Vietnamese scholar (b. 1894, d. 1945)

Ngô Vi Liễn (吳為璉, 5 November 1894 – 14 May 1945) was a Vietnamese mandarin, scholar and literary researcher.

Liễn was born on 5 November 1894 in Tả Thanh Oai village, Hà Đông province (now Tả Thanh Oai commune, Thanh Trì district, Hà Nội).

== Early life ==
Liễn was born into a Confucian family. He was educated in High School of the Protectorate, Thông ngôn school (interpretation school) and graduated from College of Jurisprudence in Hanoi.

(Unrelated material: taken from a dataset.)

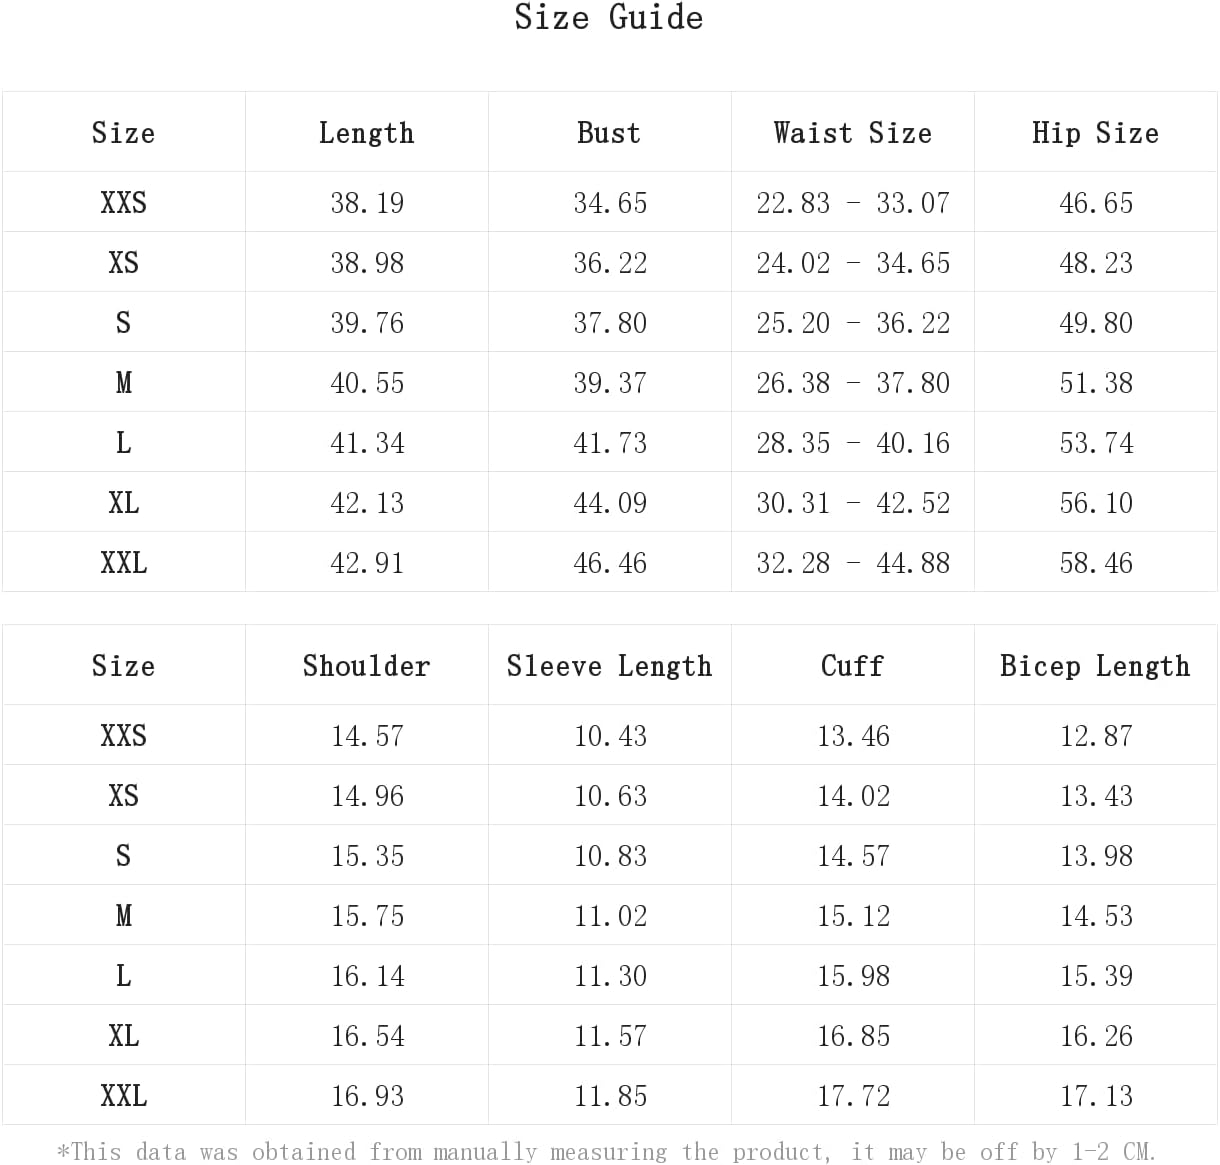Select XXS row in the upper table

From 1928 to 1939, he served as Tri huyện (governor of district), successively in Cẩm Giàng, Quỳnh Côi, Bình Lục and Võ Giàng. He collected information and compiled geographical books of these districts.

== Works ==
As a trained and passionate researcher, Liễn compiled 8 works and co-authored 3 other books. Especially when he served as a tri huyện (governor of a district), he conducted a comprehensive study of the places under his jurisdiction and completed three district geography books.

His works include:

- Địa dư huyện Bình Lục, Hà Nội, 1935
- Địa dư huyện Quỳnh Côi, Hà Nội, 1933
- Địa dư huyện Cẩm Giàng, Hà Nội, 1931
- Nomenclature des communes du Tonkin, Hà Nội, 1928
- Địa dư các tỉnh Bắc Kì, Hà Nội, 1927

== Memorial ==
In 2016, a street in Phủ Lý, Hà Nam Province was named "phố Ngô Vi Liễn" after him, un memory of this former governor of Bình Lục district, Hà Nam Province.